# REQUIREMENT:
Which lines of the entries below contain the word "Open"? Return each of those lines in full.

# RECORDS PROVIDED:

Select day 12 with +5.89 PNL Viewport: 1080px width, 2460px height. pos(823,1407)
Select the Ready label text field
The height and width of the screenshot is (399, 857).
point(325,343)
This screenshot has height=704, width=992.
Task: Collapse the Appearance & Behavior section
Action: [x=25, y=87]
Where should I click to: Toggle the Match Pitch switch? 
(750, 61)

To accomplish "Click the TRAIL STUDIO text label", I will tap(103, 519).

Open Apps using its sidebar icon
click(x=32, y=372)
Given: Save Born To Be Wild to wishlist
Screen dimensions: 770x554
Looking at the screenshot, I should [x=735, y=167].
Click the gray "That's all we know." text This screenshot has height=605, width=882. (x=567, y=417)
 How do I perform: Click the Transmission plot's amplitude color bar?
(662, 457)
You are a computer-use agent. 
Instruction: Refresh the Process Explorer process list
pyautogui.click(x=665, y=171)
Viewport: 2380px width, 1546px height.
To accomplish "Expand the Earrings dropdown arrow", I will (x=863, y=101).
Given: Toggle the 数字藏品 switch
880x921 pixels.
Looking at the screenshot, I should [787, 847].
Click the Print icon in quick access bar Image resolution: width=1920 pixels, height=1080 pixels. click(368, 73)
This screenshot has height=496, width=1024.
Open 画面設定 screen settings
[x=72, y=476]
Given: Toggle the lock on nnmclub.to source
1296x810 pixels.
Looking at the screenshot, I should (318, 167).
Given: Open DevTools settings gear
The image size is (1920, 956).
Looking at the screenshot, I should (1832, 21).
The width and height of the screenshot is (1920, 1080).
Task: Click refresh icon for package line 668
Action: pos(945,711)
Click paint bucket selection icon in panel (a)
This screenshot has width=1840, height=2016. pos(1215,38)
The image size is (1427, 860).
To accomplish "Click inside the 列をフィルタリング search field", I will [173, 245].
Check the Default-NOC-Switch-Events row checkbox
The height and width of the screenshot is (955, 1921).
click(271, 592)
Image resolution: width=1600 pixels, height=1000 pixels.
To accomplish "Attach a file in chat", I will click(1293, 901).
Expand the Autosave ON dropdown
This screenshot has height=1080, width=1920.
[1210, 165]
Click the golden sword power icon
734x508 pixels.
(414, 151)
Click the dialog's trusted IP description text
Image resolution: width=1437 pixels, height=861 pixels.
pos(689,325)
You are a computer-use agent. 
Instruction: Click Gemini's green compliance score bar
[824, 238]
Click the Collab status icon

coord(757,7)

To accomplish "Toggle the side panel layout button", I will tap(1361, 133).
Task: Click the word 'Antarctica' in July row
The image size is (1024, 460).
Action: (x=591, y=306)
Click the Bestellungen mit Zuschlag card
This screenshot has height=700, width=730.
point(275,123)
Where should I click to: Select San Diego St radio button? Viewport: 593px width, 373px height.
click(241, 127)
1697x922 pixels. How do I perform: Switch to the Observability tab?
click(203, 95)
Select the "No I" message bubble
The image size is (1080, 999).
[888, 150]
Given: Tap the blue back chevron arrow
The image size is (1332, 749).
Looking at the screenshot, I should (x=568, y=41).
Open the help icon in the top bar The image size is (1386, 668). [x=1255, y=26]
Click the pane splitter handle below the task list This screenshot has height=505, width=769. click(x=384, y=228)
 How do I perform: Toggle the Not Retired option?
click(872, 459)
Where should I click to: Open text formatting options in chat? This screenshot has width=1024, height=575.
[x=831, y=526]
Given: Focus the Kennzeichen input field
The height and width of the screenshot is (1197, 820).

# COMPLETE ANSWER:
Open Apps using its sidebar icon
Open 画面設定 screen settings
Given: Open DevTools settings gear
Open the help icon in the top bar The image size is (1386, 668). [x=1255, y=26]
Where should I click to: Open text formatting options in chat? This screenshot has width=1024, height=575.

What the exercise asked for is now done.